• [SOURCE EXCERPT]:

---*---

A new evolutionary computation technique, namely particle swarm optimization, which optimizes grinding process parameters (such as wheel speed, workpiece speed, the depth of dressing, and the lead of dressing) and that will minimize the unit production cost and time with the finest possible surface finish, was developed by the authors of the study presented in [23].

3. Method for Timespan Prediction

The HOM has already been developed for this purpose and has been validated in several studies based on artificial- and real-instance databases. The novelty of the method lies in using a numerical model of the process (an instances database) instead of other types of models (analytical, convolutional, neural, etc.) and in its evaluation of the value of the output variable by comparing among the cases from the database (by considering the “causal distance”) instead of directly calculating it. The HOM consists of two algorithms: (i) the causal identification of a manufacturing process and (ii) the comparative assessment with similar already-performed manufacturing cases, recorded in an instances database. The two above-mentioned algorithms will be further presented in detail.

3.1. The Causal Identification Algorithm

The causal identification algorithm allows for multiple forms to be provided for one and the same causal relationship. This is designed to be applied in the case of a manufacturing process before the comparative assessment of the results of the activities that can be selected at the level of a decision point in the manufacturing process graph [12].
It allows for the identification of the most appropriate set of cause variables, based on which an effect variable can be evaluated, depending on the specific conditions of a particular manufacturing process.
The final purpose of this algorithm is to elaborate the tree of causal links, which can be considered a system of decision-making (“Decision Support System, DSS” [24]).
Figure 2 shows the causal identification algorithm of a manufacturing process. The meanings of the abbreviations presented in Figure 2 are: href—the reference threshold for selection of cause variables that model the effect variable and its value, depending on the number of beams available in the database; MP, MC, and MU—the values of the modeling capacity criteria in the case of evaluating a causal variable; a (which corresponds to the value of the modeling power criterion, MP), b (which corresponds to the value of the modeling capacity criterion, MC), RMSE (Root Mean Square Error, which corresponds to the value of the modeling unevenness criterion, MU)—the values of the criteria used to evaluate the cluster potential; ∆C and ∆M—the values of the results obtained using the Curve fitting tool, which is necessary for the graphic exemplification that underlies the evaluation of the characteristics in the case of cause and effect variables; MPc, MCc, and MUc—the values of the modeling capacity criteria when evaluating the sets of causal variables; ac and bc—the regression coefficients where ac is the slope of the regression line that corresponds to the value of the MPc criterion and bc is the free term of the regression line, which corresponds to the value of the MCc criterion; and RMSE—which corresponds to the value of the MUc criterion.

---*---

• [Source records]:
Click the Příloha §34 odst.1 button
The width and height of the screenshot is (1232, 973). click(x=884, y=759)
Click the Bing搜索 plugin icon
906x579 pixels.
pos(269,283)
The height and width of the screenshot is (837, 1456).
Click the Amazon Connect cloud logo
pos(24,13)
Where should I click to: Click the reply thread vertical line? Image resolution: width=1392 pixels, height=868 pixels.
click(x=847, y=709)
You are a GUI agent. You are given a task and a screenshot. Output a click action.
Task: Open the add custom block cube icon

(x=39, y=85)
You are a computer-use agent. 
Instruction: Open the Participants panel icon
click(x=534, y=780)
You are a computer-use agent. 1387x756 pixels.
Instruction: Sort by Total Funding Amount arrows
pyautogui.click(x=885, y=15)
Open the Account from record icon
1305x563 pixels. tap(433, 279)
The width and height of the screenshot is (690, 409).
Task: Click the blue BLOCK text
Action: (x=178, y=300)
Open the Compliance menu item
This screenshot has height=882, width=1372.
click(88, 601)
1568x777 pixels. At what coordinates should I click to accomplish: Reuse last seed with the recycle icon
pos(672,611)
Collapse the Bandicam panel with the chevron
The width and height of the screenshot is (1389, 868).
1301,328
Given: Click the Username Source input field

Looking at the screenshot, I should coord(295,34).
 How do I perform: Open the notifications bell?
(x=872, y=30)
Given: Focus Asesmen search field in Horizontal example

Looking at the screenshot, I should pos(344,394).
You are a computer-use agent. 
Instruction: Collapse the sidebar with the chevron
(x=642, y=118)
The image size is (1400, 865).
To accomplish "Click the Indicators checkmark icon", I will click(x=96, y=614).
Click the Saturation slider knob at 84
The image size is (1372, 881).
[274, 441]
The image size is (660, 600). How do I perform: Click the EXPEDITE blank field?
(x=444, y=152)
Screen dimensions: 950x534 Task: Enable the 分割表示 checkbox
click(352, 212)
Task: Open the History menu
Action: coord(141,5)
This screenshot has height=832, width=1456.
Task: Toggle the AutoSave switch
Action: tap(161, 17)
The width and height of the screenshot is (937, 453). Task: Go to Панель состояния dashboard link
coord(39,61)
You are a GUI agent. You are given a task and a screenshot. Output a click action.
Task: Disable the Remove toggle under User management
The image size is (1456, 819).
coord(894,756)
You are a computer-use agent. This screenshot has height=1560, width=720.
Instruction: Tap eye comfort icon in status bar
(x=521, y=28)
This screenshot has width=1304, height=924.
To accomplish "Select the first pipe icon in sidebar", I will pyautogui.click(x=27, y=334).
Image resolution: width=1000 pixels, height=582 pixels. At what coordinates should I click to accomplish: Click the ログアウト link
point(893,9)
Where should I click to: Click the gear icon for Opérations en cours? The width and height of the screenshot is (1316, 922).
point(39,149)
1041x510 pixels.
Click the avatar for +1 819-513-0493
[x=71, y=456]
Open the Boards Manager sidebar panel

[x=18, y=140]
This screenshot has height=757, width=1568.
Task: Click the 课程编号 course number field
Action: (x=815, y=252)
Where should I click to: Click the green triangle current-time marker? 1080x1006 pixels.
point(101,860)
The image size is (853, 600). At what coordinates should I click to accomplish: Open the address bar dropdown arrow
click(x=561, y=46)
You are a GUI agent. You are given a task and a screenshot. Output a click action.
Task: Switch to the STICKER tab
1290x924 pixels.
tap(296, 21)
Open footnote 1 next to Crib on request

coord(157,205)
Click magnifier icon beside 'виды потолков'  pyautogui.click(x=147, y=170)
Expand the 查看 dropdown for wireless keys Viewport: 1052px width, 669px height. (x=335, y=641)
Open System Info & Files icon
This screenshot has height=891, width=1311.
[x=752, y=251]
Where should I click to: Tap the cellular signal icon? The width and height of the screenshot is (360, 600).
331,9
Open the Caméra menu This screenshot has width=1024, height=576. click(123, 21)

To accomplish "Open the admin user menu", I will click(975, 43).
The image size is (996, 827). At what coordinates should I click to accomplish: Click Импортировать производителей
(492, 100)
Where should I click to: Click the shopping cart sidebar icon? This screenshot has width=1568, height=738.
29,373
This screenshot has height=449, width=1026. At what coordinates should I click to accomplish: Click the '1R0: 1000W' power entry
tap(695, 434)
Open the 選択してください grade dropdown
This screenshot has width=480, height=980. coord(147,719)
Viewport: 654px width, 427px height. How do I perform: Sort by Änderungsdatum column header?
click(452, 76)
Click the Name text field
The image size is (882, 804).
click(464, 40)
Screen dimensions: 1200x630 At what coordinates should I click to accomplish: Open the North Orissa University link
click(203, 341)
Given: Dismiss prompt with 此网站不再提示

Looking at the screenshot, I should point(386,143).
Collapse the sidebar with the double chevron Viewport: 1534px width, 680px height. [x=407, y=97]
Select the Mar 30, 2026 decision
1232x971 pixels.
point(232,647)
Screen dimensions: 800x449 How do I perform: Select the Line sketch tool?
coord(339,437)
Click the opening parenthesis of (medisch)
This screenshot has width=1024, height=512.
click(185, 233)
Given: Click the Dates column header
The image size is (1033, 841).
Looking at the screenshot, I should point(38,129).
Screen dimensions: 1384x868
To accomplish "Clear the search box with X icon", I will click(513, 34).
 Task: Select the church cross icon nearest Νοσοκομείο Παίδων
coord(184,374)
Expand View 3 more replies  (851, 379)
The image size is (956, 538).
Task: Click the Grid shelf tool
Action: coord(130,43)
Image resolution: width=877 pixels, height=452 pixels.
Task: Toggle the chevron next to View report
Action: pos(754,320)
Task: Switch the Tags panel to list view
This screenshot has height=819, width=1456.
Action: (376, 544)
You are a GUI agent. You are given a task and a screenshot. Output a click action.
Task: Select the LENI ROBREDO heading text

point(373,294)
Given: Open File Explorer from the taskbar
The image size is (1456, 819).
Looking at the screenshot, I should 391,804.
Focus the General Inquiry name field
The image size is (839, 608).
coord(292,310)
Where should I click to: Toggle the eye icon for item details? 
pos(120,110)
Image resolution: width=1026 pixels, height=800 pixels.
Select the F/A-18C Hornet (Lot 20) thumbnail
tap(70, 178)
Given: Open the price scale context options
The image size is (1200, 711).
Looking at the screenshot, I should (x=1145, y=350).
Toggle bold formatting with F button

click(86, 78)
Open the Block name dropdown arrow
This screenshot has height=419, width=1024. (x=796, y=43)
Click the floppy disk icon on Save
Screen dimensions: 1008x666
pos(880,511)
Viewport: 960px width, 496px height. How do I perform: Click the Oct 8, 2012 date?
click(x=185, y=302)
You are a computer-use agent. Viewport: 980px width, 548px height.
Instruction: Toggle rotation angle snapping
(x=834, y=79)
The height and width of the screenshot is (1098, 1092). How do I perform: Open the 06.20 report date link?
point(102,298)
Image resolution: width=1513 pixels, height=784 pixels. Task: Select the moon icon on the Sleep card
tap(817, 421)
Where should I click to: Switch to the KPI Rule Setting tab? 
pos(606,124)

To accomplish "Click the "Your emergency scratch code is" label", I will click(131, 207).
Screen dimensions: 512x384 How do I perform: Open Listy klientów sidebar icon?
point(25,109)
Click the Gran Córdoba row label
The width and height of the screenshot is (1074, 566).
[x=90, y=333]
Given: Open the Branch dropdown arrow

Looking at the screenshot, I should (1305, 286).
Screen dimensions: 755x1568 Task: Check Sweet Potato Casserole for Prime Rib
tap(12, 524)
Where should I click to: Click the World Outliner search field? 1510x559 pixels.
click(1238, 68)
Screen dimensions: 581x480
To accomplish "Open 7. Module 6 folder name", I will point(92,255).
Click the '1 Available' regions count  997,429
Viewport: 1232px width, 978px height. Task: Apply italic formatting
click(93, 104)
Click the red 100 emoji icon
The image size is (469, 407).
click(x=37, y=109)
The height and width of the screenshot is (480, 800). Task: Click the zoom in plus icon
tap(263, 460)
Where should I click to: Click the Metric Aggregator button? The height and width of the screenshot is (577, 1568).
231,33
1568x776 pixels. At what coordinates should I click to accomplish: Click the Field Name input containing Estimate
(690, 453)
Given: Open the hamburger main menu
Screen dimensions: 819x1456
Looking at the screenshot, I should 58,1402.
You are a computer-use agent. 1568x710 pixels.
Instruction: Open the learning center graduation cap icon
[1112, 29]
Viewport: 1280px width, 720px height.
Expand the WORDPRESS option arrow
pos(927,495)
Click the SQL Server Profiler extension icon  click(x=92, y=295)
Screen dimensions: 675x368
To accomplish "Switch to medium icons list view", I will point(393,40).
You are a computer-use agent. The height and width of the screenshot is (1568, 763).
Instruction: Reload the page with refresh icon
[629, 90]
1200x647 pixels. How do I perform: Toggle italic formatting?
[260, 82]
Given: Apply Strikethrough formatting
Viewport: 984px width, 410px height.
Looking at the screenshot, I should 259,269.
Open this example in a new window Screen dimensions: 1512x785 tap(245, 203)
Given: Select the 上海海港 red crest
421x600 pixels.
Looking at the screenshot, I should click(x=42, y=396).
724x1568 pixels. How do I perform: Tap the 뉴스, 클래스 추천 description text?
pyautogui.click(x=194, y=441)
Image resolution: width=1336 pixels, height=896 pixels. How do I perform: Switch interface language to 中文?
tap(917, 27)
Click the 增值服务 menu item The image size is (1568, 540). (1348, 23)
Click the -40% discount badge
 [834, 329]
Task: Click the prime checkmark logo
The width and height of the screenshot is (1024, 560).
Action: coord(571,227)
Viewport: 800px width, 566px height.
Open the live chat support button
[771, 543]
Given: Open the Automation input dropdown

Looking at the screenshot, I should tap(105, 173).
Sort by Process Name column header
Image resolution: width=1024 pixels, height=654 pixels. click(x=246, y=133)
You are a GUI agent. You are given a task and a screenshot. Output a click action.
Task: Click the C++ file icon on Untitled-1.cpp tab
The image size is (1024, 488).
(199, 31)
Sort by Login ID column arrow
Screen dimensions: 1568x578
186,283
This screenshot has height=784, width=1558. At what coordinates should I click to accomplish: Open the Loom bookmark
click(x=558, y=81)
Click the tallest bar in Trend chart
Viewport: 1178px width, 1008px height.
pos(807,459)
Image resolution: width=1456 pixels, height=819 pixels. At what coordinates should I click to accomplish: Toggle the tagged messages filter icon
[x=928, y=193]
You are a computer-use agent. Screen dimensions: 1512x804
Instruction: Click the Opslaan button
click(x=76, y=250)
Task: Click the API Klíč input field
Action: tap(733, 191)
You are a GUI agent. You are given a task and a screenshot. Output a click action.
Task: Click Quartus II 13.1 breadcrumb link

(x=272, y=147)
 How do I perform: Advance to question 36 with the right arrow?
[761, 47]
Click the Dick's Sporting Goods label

---*---

• [AIM OF THE EXERCISE]: Continue the passage on predicting manufacturing process timespans, starting right after its last sentence. The listing is not needed for anything here.

• [TASK RESULT]:
The use of the first-decision block illustrated in Figure 2 pertains to the selection of the cause variables used in cluster formation. In Figure 2, ∆min is the image dimension (the dimension of the variable under investigation), while hk−1 represents the previous threshold. If Δmin is less than hk−1, then the cause variable corresponding to Δmin can be considered as highly dependent on other cause variables, and it may be eliminated. The remaining set of cause variables is repetitively submitted to the three previous actions until the current value of Δmin becomes higher than hk−1. The final set of cause variables constitutes the maximal cluster of variables. These cause variables can be considered relatively independent of each other and can be used to model the effect variable. The role of the second decision block shown in Figure 2 is to stop the iterative generation of smaller sets, when the value(s) for one or more modeling capability characteristics fall below a predefined threshold value, which indicates that the sets become unable to describe the effect variable satisfactorily.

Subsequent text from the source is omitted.